1 Axial Gap Type Rotating Electric Machine 10 Casing 13 Screw (Coupling Member)
2, 2A, 2B, 2C Stator 21 Base portion 22 Pole member 23 Excitation coil 3 Rotor 32 Permanent magnet 4, 4A, 4B, 4C Bulk core material 43 Projection portion 431 Step portion 44 Recess portion (engagement portion)
AX Rotation center axis B Boundary part G Interval (Axial gap)

Claims (6)

A stator comprising a core member and a plurality of exciting coils;
A plurality of permanent magnets arranged in a circumferential direction around a rotation center axis, and a rotor arranged at an interval in the axial direction with respect to the stator, and
The core member includes a cylindrical base portion formed of a winding body of a band-shaped magnetic member, and a plurality of pole members around which the excitation coil is wound, and the pole member is formed of the base portion in the axial direction.

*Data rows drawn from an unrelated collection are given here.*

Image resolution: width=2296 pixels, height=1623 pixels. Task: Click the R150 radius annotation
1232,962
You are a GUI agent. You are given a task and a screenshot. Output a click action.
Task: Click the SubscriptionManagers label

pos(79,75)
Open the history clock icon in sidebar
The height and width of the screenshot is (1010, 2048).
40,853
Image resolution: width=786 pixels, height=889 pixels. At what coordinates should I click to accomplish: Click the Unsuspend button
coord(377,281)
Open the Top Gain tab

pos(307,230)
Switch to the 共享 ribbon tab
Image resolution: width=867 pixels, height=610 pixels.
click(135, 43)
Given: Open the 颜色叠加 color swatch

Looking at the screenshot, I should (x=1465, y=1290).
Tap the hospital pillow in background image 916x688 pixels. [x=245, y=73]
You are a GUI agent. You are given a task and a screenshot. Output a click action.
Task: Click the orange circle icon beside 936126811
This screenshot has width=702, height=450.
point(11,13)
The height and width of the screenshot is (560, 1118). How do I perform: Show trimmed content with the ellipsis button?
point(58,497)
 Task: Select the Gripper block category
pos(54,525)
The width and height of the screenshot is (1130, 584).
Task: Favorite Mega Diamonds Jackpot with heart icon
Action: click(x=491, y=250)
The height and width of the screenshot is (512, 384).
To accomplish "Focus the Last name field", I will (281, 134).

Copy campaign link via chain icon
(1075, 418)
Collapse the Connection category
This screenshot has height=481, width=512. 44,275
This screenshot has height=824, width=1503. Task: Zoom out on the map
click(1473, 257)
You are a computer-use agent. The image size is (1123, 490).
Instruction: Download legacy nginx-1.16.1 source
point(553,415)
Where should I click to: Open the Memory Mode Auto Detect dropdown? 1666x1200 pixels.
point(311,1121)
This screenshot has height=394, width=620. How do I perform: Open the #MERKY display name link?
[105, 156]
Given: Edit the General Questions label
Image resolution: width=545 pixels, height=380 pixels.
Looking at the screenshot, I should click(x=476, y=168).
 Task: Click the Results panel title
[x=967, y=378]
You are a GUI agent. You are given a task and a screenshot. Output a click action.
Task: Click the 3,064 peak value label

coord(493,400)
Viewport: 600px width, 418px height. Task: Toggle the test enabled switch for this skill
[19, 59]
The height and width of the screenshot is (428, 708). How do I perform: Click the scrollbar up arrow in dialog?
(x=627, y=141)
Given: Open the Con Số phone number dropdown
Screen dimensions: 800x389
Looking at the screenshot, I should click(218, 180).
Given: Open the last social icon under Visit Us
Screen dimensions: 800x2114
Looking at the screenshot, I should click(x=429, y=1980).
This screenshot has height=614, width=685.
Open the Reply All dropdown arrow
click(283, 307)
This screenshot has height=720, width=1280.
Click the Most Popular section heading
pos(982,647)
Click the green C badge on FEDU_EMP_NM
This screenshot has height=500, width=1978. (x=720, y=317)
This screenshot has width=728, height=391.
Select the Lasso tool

Placed on the end face, arranged in the circumferential direction according to the arrangement of the permanent magnets,
The stator further includes an annular bulk core disposed on an inner peripheral surface of the cylindrical base portion,
The pole member is fixed to the base portion in a state in which the end surface on the radially inner side of the pole member is aligned with the boundary portion between the base portion and the bulk core material ,
The bulk core includes a protruding portion that protrudes in an axial direction from an end surface of the base portion at least in the boundary portion,
An axial gap type rotating electrical machine in which an end surface on the radially inner side of the pole member is in contact with the protruding portion . A stator comprising a core member and a plurality of exciting coils;
A plurality of permanent magnets arranged in a circumferential direction around a rotation center axis, and a rotor arranged at an interval in the axial direction with respect to the stator, and
The core member includes a cylindrical base portion formed of a winding body of a band-shaped magnetic member, and a plurality of pole members around which the excitation coil is wound, and the pole member is formed of the base portion in the axial direction. Placed on the end face, arranged in the circumferential direction according to the arrangement of the permanent magnets,
The stator further includes an annular bulk core disposed on an inner peripheral surface of the cylindrical base portion,
The pole member is fixed to the base portion in a state where an end surface on the radially inner side of the pole member is aligned with a boundary portion between the base portion and the bulk core material,
The strip-shaped magnetic member is a member having a first width in the axial direction, and the base portion has the first width in the axial direction,
The bulk core has a second width longer than the first width in the axial direction;
A step portion based on the difference between the first width and the second width is formed in the boundary portion,
An axial gap type rotating electrical machine in which an end surface on the radially inner side of the pole member is in contact with the stepped portion. In the axial gap type rotating electrical machine according to claim 1 or 2 ,
The said bulk core material is an axial gap type rotary electric machine which is a core member by which the said strip | belt-shaped magnetic member is wound . In the axial gap type rotating electrical machine according to any one of claims 1 to 3 ,
An axial gap type rotating electrical machine, wherein the bulk core member includes an engaging portion that engages with a part of the pole member and restricts movement of the pole member in a circumferential direction on a surface that forms the boundary portion. In the axial gap type rotating electrical machine according to claim 4 ,
The axial gap type rotating electrical machine, wherein the engaging portion is a concave portion having a width substantially equal to a circumferential width of the radially inner end face of each of the pole members. In the axial gap type rotating electrical machine according to any one of claims 1 to 5 ,
A casing for housing the stator and the rotor;
A coupling member that mechanically couples the casing and the bulk core, and
An axial gap type rotating electrical machine in which the stator is fixed to the casing by coupling the casing and the bulk core using the coupling member.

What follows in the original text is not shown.